Fundado por Kim Il-sung, gobernado luego por su hijo Kim Jong-il y actualmente por su nieto Kim Jong-un (nombrados en el resto de la nota, para evitar confusiones, como Kim 1, Kim 2 y Kim 3), los tres se ocuparon de establecer un culto a la personalidad tan asfixiante y omnipresente que dejan a Stalin, Mao, Mussolini o Hitler como amateurs. Y así fue como se construyó esa enorme caja negra oculta a la vista del mundo, esa prisión con forma de país, ese misterio insondable.
Bueno, o no tanto. Kim 1 era un estalinista de fuste, un tirano al viejo estilo y se ocupó de cerrar bien cerrado su feudo apenas terminada la Guerra de Corea. Kim 2 era de la misma escuela, pero tenía otras ambiciones un poco más mundanas, por ejemplo, crear una industria cinematográfica nacional, para lo cual no tuvo mejor idea que secuestrar a un reconocido director surcoreano y a su esposa, actriz igualmente célebre, para obligarlos a producir películas, la más popular de las cuales fue Pulgasari (1985), una especie de Godzilla a la norcoreana.
Kim 3 es igual de autocrático que sus antecesores, pero también más pragmático, si es que esa palabra puede aplicarse al gobierno norcoreano. No piensa ni por un momento en relegar algo del poder absoluto heredado ni del control sobre sus ciudadanos, pero genera uno tras otros astutos y retorcidos planes para desviar fondos del resto del mundo hacia su país. Algunos de sus planes incluyen fomentar el turismo y la tecnología, otros implican vaciamiento de bancos extranjeros, robo de datos a gran escala, contrabando, falsificaciones… En fin, algo a medio camino entre un dictador latinoamericano y Gru, de Mi villano favorito. Sin minions.

==*==

Problema planteado 1: En el texto sobre la dinastía Kim, ¿cuál fue la película más popular de las que se obligó a producir al director surcoreano secuestrado?
Problema planteado 2: Prolonga el texto sobre la dinastía Kim a partir de su última oración.

Registros de una fuente de datos:
==*==

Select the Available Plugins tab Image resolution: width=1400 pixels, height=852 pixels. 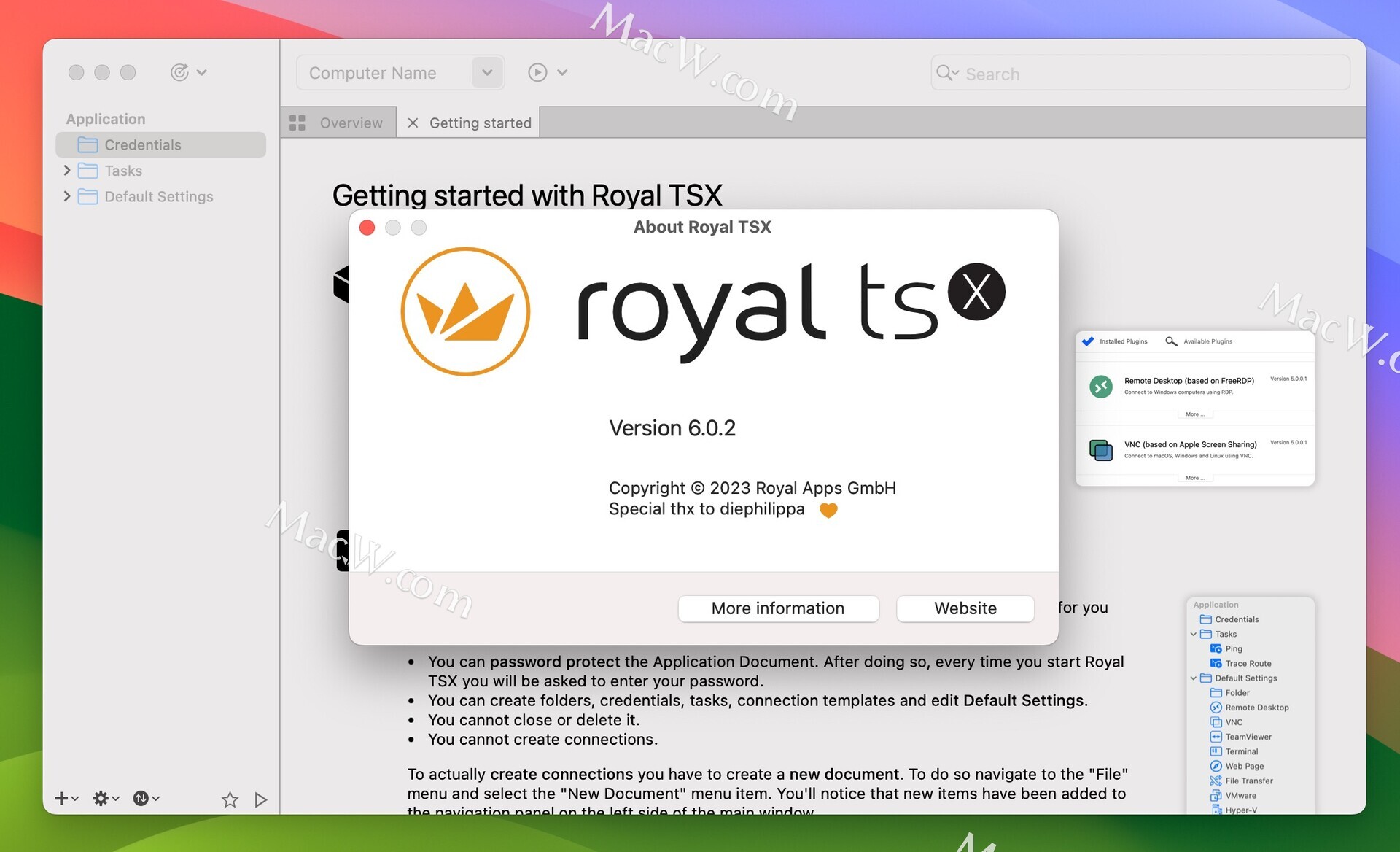click(x=1207, y=341)
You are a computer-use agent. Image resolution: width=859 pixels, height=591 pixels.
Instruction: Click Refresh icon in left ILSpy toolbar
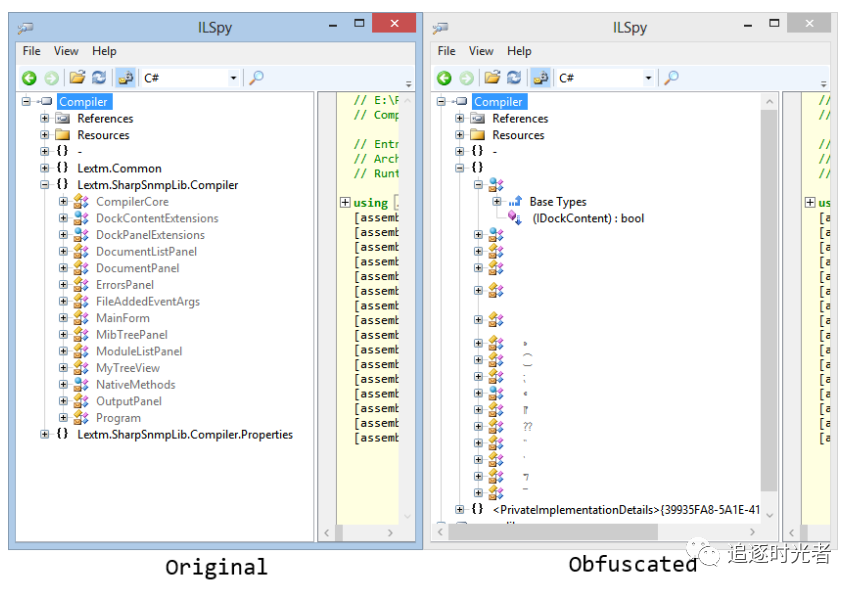[x=99, y=78]
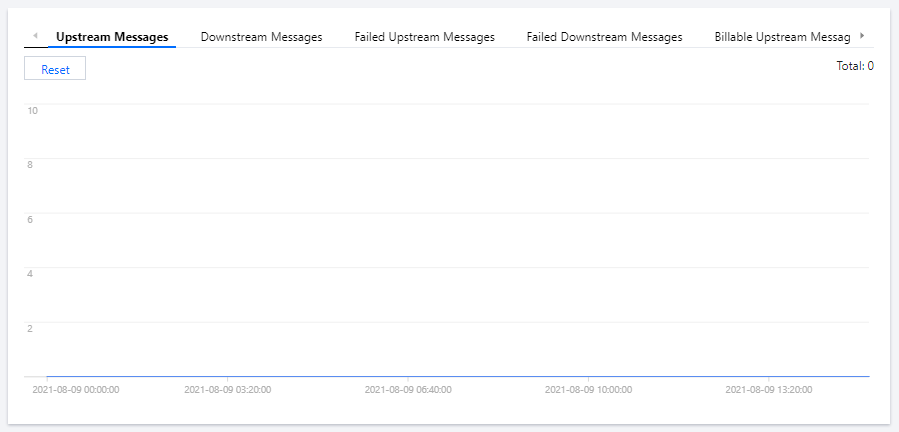Click the Total: 0 counter
Viewport: 899px width, 432px height.
tap(855, 66)
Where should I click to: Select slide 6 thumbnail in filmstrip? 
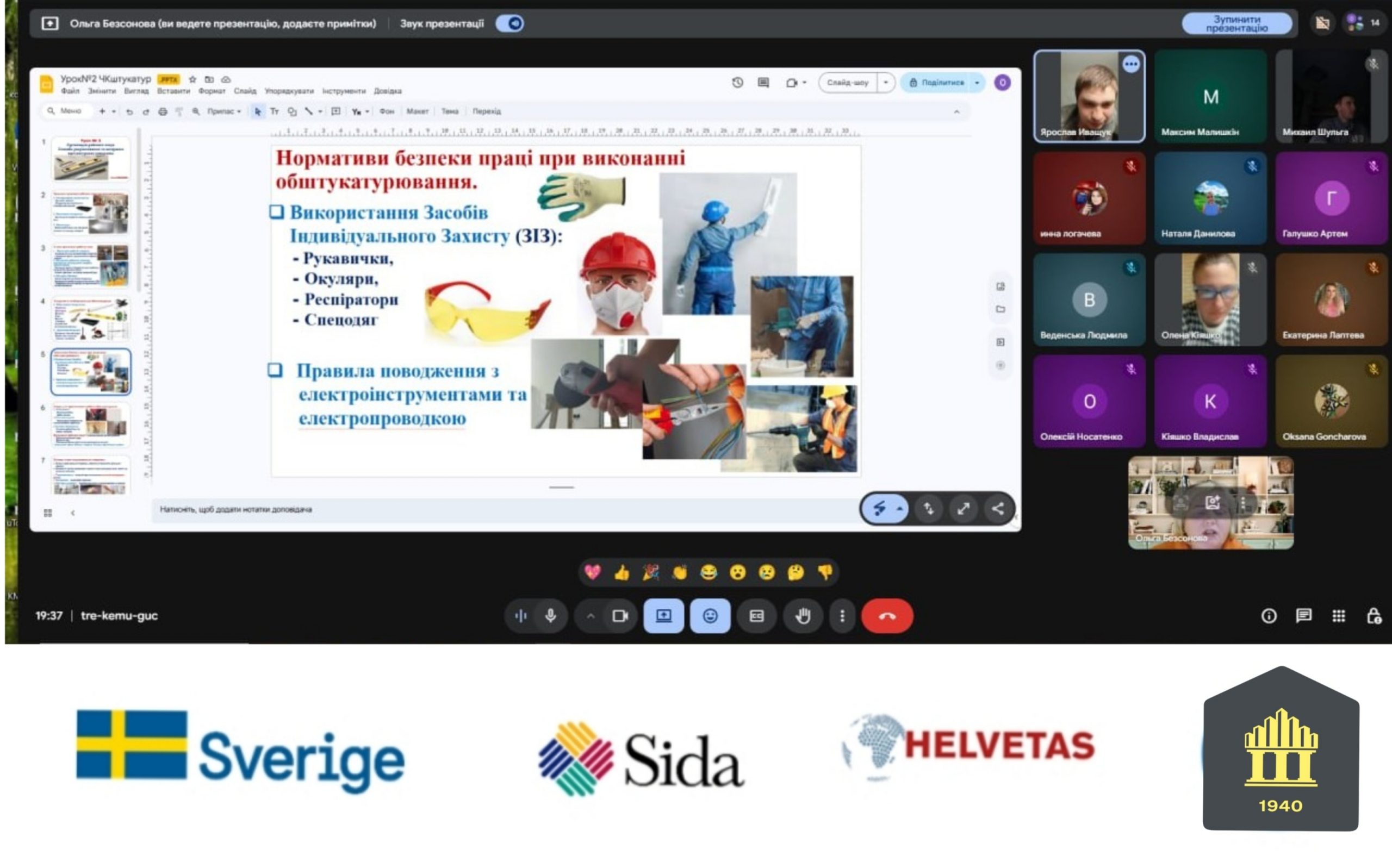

==*==

Resultado esperado 1: La más popular fue Pulgasari (1985), una especie de Godzilla a la norcoreana.

Resultado esperado 2:
Los intentos de apertura y de fomento turístico de Kim 3 tuvieron como resultado accesorio que se abrió una ventanita para contemplar el país más cerrado del mundo. Uno de los primeros ejemplos de mirada sobre el país apareció en 2003, cuando el dibujante y animador Guy Delisle publicó la historieta Pyongyang, adonde viajó durante un intento de Kim 3 por fomentar la industria de animación norcoreana, aprovechando que los costos respecto a Corea del Sur y Japón los favorecían. Delisle trabajó dos meses en una serie animada francesa basada en Corto Maltés, de Hugo Pratt, y luego documentó sus experiencias en el enrarecido clima de control permanente, el choque cultural, la vida de los pocos extranjeros y así.
Otro visitante fue Werner Herzog, que consiguió permiso para filmar parte de su documental Into the Inferno (2016). El film trata sobre volcanes, o más bien sobre la relación entre los volcanes y las personas, o algo así. En la mente de Herzog, filmar el monte Paektu (en realidad un volcán) del lado norcoreano de la frontera con China y origen mítico de los coreanos tenía todo el sentido. No solo es el origen mítico del pueblo, la historia oficial norcoreana dice que Kim 2 nació en un campamento guerrillero en los bosques del monte, mientras su padre combatía bravamente liberando el país. Registros soviéticos indican en cambio que durante la guerra Kim 1 estaba bien a salvo dirigiendo la guerra a distancia desde una base militar muy adentro de Siberia, pero esa versión en su patria ni se murmura.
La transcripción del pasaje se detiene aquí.